Concerning the incident of April 11, 2005, defendant admitted that she entered the master bedroom for the purpose of getting ready because that's where "[her] clothes are and everything, and it [is] the only shower in the house that we use." When she entered the bedroom, she turned on the closet light, "[n]ot the overhead lights," and turned the radio on, but not loudly. She never touched the volume button on the radio, but only changed the station to "smooth jazz." Defendant admitted that she removed the checkbook from underneath the mattress in the master bedroom where plaintiff had it hidden, together with defendant's personal address book and several receipts. She placed the items in the kitchen because plaintiff had not "given me any money to run the home, and it ha[d] been a month." Defendant returned the checkbook in about an hour to an hour and one-half. Defendant admitted that she followed plaintiff around the house that morning "because he had a gym bag that he has a habit of ta[k]ing[,] and he has different things in the gym bag[,] and I wanted to see what he had or if he had some money." Lastly, she admitted that she had removed the clothes from the house, but had done so only to take the clothes to the cleaners while she housecleaned.
++++++
#### Stated goal 1
In the passage about the April 11, 2005 incident, what radio station did the defendant switch to?
#### Stated goal 2
Carry the passage about the April 11, 2005 incident forward from its final sentence.
The material after this passage is unrelated to it.

#### Data lines
++++++
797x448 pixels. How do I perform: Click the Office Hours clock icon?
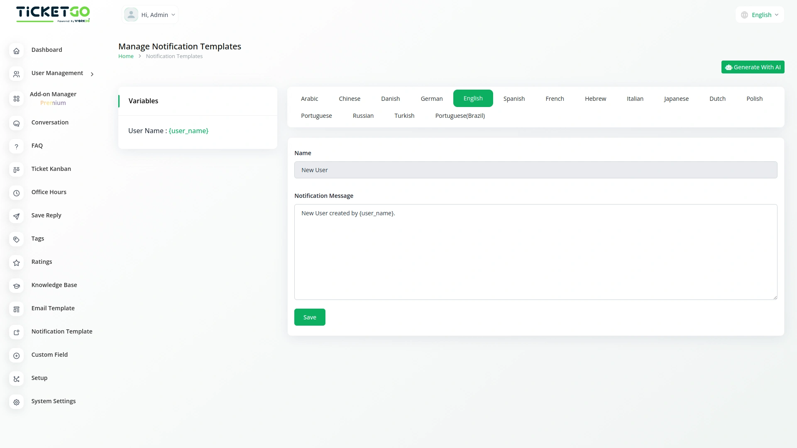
++++++
#### Response 1
Smooth jazz.

#### Response 2
Mr. Char testified that he knew both parties because he was a co-worker of plaintiff. On April 10, 2005, Mr. Char's daughter brought his cellular phone to him, and he saw that he had a message from someone who he thought was plaintiff. He listened to the message, and "heard an argument between Mr. and Mrs. Howard." The message was played in court, and the trial judge heard plaintiff say "[g]et away from me or I'll meet you in court, tramp. Get away from me. Get away from me. Do you want to slap again? Slap again, come on. One more, slap me again."

Following the testimonial hearing, the trial judge found defendant's testimony not credible, and dismissed her cross-complaint and the TRO.

So I find that . . . part of the [defendant's] explanation is not credible. And I do not find that the incident happened the way she alleges it did.

. . . .

I find that there was [not] an act of domestic violence that occurred on . . . April 10[] as alleged[,] and accordingly[, ] that application by [defendant] is denied.

The judge found plaintiff's testimony credible, giving considerable weight to the telephone message, and determined that defendant committed an act of domestic violence, i.e., harassment.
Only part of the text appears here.